The findings are based on a systematic review of 174 studies examining the impact of environmental exposures on yield and nutritional content of vegetables and legumes since 1975.

Some previous research has pointed to a likely increase in crop yields as carbon dioxide rises, but the current review found that any such boost would be cancelled out by higher greenhouse gases, reduced water availability for irrigation and rising temperatures.

"We have brought together all the available evidence on the impact of environmental change on yields and quality of vegetables and legumes for the first time," said senior author Alan Dangour, also of LSHTM.

'Urgent action' needed

"Our analysis suggests that if we take a 'business as usual' approach, environmental changes will substantially reduce the global availability of these important foods," he added.

"Urgent action needs to be taken, including working to support the agriculture sector to increase its resilience to environmental changes and this must be a priority for governments across the world."

A second study in PNAS found that rising temperatures will increase the volatility of corn, the most widely grown crop on the planet.

Researchers confirmed prior studies that showed global warming would likely cut back on corn growth.

They also showed that heat waves may boost inconsistency and volatility across various regions from year to year, leading to price hikes and global shortages.

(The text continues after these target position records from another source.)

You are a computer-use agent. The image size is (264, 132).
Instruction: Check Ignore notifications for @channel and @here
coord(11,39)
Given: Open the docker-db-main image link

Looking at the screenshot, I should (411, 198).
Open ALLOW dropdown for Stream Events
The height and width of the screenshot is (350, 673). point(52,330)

"Previous studies have often focused on just climate and plants, but here we look at climate, food and international markets," said lead author Michelle Tigchelaar, a University of Washington postdoctoral researcher in atmospheric sciences.

"We find that as the planet warms, it becomes more likely for different countries to simultaneously experience major crop losses, which has big implications for food prices and food security."

The vast majority of the global corn exports come from the United States, Brazil, Argentina and Ukraine.

"Under 4 degrees Celsius warming, which the world is on track to reach by the end of the century if current greenhouse gas emissions rates continue, there's an 86 percent chance that all four maize-exporting countries would simultaneously suffer a bad year," said the report.